Personal computer, linux, vpn
Was in a MS webinar where they explained how it can be used to detect sexual harassment type things. Just depends if your company has that enabled.
One thing, I will say is that DONT USE TEAMS CHAT. Owners can read it. I learned it the hard way when me and my friends were talking about our boring physics sir.
Always assume that everything you do on a work computer is tracked and monitored. Or are you talking about your personal computer?
Are you in a working device. If not, separate your work from your personal life by having two devices, one for each.
I believe you could check in settings and sthg like Device management to see if you would be.
Normally shouldn’t be able to see what you’re browsing, I believe.
If not a work computer, I would suggest running your “work desktop” in a virtual machine. That not only protects you from the company but the company from you. I service many clients and each gets a dedicated virtual machine. Teams and the Office 365 login associated with each client goes into their respective machine. When I have gone through periods of single employment I use the same pattern if I am on a personal device. If you are using a work computer at home then use it solely for work and keep your personal activity on your personal equipment.

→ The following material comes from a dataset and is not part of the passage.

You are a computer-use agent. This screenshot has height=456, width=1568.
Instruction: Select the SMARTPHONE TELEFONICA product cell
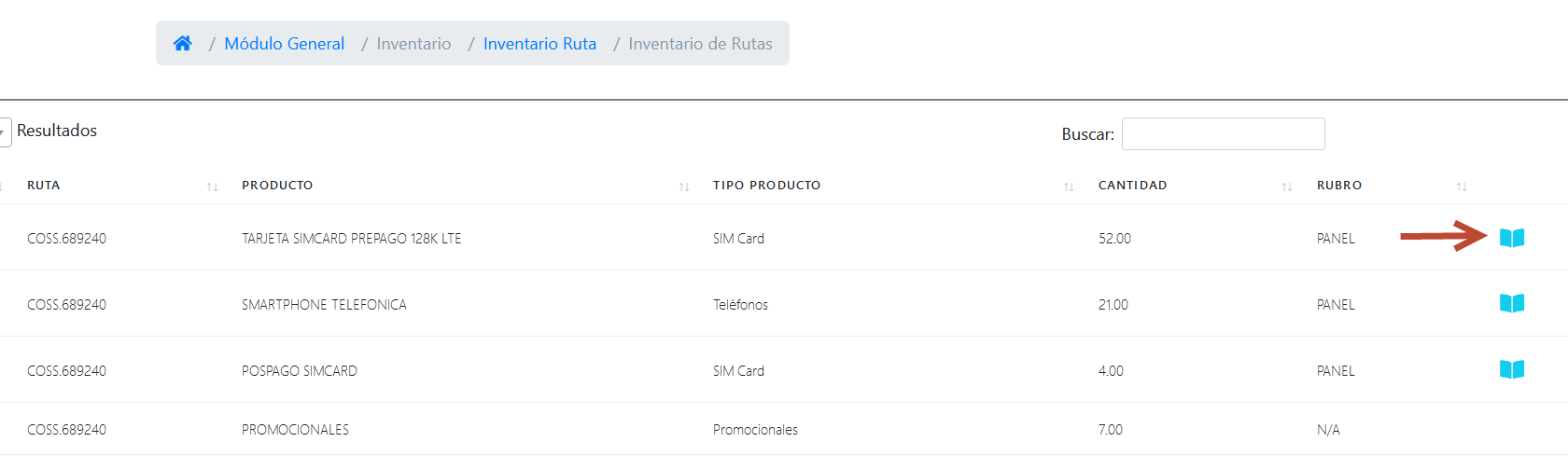click(324, 305)
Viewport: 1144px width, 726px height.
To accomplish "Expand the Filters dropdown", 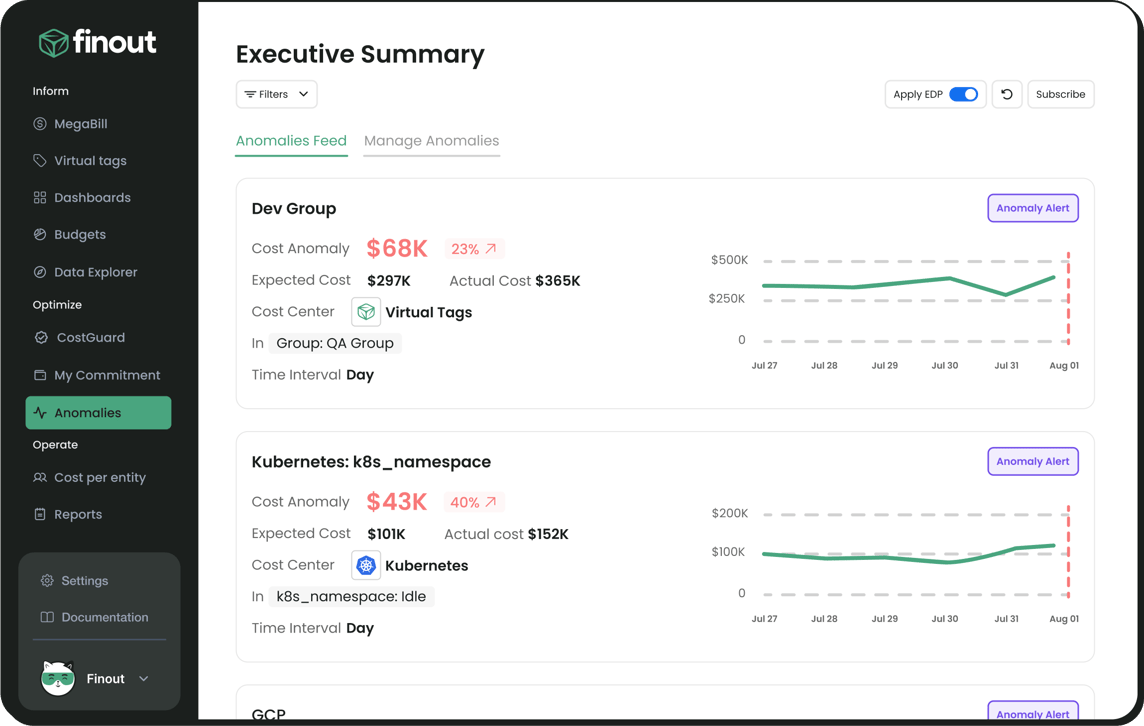I will (x=277, y=94).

Until Google bought “The Divide” and turned it into a Google Business only product I did the same on my Android phone. I kept my business activity in the Divide. Now, I just carry two phones. I am not granting MDM access to my personal phone with remote wipe, surveillance etc. to anybody. This also means that my work phone (or main client) is setup to their standards and fully managed by them with no risk of my personal browsing activity or application installs risking corporate email, file sharing, etc.
So they can see that my Product Owner took 48 hours to respond to my questions? Fantastic.